-- start of Material supplied --

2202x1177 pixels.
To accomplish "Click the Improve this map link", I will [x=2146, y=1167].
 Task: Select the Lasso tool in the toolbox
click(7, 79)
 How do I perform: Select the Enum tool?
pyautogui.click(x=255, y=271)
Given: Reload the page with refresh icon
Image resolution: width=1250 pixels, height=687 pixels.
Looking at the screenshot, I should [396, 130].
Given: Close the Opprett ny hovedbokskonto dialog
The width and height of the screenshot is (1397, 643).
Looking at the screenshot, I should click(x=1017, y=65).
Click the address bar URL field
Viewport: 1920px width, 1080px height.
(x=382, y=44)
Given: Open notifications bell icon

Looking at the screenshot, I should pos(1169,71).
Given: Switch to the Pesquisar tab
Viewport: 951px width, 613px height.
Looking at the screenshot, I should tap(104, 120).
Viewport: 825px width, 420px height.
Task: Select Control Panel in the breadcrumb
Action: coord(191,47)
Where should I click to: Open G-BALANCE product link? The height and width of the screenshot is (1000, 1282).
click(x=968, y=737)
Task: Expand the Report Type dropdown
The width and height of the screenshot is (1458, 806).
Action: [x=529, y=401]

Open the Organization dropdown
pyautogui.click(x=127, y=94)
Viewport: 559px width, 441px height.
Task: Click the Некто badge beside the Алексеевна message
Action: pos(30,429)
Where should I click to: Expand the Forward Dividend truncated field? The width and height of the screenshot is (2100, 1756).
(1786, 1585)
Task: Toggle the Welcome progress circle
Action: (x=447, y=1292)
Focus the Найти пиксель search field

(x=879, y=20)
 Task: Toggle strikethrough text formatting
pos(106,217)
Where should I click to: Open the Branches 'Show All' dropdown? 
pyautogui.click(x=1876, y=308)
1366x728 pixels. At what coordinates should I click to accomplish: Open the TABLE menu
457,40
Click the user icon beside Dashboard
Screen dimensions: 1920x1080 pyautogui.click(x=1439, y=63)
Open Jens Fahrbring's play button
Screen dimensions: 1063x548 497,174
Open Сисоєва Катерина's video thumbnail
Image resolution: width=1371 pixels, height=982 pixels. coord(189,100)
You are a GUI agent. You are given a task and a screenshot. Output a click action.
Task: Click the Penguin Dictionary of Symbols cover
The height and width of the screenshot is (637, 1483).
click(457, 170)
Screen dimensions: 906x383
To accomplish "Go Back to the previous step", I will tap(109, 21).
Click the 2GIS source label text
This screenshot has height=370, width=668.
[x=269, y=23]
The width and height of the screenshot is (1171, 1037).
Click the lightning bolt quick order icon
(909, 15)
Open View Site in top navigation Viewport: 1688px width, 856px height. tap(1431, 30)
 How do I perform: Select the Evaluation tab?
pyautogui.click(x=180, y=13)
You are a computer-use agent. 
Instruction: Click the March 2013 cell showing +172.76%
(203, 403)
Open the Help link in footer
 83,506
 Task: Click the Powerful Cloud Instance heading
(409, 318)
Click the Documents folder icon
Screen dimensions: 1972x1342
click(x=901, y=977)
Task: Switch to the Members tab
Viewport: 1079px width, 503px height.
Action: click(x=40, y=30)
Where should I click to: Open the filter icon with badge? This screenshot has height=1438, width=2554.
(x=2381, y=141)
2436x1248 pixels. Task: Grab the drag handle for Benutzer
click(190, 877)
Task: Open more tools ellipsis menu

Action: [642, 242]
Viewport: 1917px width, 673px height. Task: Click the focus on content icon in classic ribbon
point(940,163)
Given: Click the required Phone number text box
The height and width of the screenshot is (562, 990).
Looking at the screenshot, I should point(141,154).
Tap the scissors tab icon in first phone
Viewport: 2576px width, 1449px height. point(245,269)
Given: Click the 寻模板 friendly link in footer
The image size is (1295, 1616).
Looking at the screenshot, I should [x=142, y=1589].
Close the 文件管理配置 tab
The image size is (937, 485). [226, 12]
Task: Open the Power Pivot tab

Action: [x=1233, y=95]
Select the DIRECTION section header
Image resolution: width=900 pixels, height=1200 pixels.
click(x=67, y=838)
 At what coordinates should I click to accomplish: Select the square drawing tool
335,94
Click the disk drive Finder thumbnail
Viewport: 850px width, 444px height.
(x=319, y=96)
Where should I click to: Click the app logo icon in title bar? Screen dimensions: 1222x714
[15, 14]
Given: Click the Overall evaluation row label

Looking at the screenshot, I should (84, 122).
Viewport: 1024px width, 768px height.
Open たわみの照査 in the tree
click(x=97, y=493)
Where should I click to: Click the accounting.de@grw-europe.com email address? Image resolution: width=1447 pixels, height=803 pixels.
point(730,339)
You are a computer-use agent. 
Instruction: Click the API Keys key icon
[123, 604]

-- end of Material supplied --

**Brief**
Transcribe the material word for word, everything from the line containing "Given: Click the Overall evaluation row label" down to the line containing "point(730,339)", including both of those lines.

**Solution to the problem**
Given: Click the Overall evaluation row label

Looking at the screenshot, I should (84, 122).
Viewport: 1024px width, 768px height.
Open たわみの照査 in the tree
click(x=97, y=493)
Where should I click to: Click the accounting.de@grw-europe.com email address? Image resolution: width=1447 pixels, height=803 pixels.
point(730,339)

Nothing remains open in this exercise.